Wednesday, June 27, 2018
As published in The Times, June 2018.
The Law Society of Ireland has urged the government to reduce taxes for entrepreneurs and for people buying and selling shares. In its pre-budget submission, the organisation said that the cap on so-called entrepreneurs relief should be raised. The measure, which was introduced several years ago, allows people buying or selling businesses to pay a 10 per cent rate of capital gains tax compared with the normal rate of 33 per cent. The maximum value of this relief is €1 million, after which the normal rate of capital gains tax applies.
Several bodies have said that Ireland should look to raise the value of this relief to compete with other jurisdictions and make the country more attractive for people trying to start a business. In its submission the Law Society said: “We would suggest that the cap on relief at a lifetime threshold of €1 million should be increased so as to match comparative jurisdictions. The UK cap is currently £10 million (€11.3 million)”. It also said that the rate of stamp duty that applied when shares in a business were bought or sold should be halved from its rate of 1 per cent to 0.5 per cent. “We would recommend that to ensure ongoing investment in Irish companies that the stamp duty rate on such transfers is reduced to 0.5 per cent in line with the stamp duty rate in the UK,” the Society’s submission said.
The Law Society also said that it wanted better consultation from the government about any big tax changes that were likely to be introduced.
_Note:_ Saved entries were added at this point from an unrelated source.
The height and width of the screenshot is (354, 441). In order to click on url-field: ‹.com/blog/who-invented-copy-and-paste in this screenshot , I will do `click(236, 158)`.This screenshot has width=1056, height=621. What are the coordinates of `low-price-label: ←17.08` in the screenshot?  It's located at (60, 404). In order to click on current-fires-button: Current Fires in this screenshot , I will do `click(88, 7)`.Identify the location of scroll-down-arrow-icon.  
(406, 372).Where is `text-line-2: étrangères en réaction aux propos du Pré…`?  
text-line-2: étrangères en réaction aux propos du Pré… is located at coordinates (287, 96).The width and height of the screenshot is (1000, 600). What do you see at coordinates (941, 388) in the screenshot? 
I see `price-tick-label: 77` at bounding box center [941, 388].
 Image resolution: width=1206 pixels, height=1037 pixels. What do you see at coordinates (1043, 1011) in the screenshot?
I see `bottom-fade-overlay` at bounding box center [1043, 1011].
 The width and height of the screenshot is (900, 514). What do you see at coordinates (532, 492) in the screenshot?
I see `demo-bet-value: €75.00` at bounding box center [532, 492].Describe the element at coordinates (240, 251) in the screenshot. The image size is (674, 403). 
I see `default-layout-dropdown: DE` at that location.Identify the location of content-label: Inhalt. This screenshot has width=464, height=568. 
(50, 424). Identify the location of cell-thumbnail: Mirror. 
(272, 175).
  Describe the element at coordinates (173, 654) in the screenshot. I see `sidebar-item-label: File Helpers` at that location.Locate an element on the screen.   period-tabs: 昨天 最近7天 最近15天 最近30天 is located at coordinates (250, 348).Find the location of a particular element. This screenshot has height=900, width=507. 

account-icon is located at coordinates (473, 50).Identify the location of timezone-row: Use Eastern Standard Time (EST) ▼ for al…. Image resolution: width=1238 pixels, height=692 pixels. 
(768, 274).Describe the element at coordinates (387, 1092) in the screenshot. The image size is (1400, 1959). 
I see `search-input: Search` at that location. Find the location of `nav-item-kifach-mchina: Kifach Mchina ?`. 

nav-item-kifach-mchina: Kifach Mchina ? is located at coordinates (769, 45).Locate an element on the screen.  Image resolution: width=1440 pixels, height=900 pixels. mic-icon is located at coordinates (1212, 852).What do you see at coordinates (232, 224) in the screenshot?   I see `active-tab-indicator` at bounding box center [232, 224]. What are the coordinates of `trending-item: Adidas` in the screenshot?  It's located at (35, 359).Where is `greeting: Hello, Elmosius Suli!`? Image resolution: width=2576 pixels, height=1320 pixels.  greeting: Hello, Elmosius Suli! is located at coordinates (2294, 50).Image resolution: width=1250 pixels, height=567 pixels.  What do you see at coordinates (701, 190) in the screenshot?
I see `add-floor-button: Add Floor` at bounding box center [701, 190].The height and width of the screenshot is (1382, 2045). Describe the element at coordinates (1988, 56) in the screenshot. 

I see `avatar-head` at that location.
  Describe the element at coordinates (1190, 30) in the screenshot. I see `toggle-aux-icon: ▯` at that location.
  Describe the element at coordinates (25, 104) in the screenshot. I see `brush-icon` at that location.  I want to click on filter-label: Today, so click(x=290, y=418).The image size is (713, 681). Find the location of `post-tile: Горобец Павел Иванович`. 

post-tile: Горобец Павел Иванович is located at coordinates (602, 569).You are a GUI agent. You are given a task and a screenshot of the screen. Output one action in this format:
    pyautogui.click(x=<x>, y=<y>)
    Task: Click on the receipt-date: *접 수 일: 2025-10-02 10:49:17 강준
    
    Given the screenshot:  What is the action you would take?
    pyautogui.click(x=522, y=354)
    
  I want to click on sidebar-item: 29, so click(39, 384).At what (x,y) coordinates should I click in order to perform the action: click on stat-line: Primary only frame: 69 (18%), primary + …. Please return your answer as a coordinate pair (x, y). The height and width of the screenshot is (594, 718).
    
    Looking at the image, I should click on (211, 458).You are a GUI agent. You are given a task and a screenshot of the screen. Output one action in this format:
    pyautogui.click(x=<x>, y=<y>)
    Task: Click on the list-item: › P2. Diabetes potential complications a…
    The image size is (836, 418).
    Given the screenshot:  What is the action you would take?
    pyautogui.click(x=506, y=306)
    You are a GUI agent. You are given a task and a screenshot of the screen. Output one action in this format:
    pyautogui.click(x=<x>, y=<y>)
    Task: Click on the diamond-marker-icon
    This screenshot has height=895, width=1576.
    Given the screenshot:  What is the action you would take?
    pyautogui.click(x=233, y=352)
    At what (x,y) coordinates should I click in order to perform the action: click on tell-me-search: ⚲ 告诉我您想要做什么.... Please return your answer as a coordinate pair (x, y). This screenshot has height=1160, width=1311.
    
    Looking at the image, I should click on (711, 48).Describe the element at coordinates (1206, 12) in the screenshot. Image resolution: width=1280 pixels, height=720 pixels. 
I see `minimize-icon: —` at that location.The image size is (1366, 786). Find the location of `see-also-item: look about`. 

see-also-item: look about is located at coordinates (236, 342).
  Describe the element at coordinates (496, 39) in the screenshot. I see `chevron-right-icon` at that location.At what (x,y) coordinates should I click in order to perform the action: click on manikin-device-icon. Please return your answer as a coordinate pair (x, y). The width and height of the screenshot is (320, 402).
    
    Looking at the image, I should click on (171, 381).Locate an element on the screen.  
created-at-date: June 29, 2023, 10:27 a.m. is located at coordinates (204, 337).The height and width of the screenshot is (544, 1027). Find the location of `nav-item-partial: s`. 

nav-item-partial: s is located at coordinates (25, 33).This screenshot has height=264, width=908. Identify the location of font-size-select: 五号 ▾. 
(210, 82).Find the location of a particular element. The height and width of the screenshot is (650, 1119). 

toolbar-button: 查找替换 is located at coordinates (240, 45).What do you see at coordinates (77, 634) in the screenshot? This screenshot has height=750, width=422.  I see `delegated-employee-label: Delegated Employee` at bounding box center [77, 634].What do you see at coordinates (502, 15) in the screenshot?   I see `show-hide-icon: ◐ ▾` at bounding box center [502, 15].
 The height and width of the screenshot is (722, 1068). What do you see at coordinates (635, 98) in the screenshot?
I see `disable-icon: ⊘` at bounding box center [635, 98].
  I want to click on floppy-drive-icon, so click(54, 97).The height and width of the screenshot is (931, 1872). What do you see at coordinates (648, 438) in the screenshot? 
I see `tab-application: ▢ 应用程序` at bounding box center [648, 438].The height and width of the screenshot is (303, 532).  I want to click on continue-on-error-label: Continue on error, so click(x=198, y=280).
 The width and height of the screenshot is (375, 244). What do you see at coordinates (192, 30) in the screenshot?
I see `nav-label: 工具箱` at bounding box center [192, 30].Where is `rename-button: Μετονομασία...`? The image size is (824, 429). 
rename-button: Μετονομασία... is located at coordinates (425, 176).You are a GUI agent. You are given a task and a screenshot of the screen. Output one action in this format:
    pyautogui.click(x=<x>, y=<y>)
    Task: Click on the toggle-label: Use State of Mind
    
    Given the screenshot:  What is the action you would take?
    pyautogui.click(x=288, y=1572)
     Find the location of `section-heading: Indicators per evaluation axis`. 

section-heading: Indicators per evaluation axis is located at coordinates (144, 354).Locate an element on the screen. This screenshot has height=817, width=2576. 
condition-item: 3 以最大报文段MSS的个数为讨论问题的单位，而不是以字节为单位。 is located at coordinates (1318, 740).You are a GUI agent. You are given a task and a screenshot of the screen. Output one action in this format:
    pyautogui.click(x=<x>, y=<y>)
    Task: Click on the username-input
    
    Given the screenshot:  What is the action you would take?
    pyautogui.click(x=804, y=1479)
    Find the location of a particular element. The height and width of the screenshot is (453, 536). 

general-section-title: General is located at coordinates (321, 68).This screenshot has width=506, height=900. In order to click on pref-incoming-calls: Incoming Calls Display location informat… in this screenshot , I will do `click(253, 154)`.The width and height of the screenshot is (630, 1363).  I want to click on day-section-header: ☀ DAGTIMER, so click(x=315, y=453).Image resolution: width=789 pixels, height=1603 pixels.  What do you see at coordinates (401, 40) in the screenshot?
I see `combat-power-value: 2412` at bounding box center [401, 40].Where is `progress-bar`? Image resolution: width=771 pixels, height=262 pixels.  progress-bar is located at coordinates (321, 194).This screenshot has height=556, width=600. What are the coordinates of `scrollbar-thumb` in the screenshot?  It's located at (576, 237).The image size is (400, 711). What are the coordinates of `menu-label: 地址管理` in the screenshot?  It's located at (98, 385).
It cited the example of stamp duty on commercial property, which last year was increased from 2 per cent to 6 per cent.
Gavin McGuire, the Chairman of the Law Society’s taxation committee, said: “A number of significant material changes were introduced in the finance bill 2017 without any opportunity for proper consultation with experts. Of particular concern to solicitors and their clients in 2017 was the late introduction of changes to stamp duty for non-residential property.”
The Law Society said that it recommended “a formal technical consultation period” before tax changes were introduced.
Ibec, the business lobby group that represents many of Ireland’s largest companies, also gave some detail of its pre-budget submission, which is due to be launched in full on Monday.
It said that a “suite of targeted measures” should be introduced, including an overhaul of capital gains tax, the creation of a “meaningful” staff stock ownership scheme and a response to address what it described as a “crisis” in higher education funding.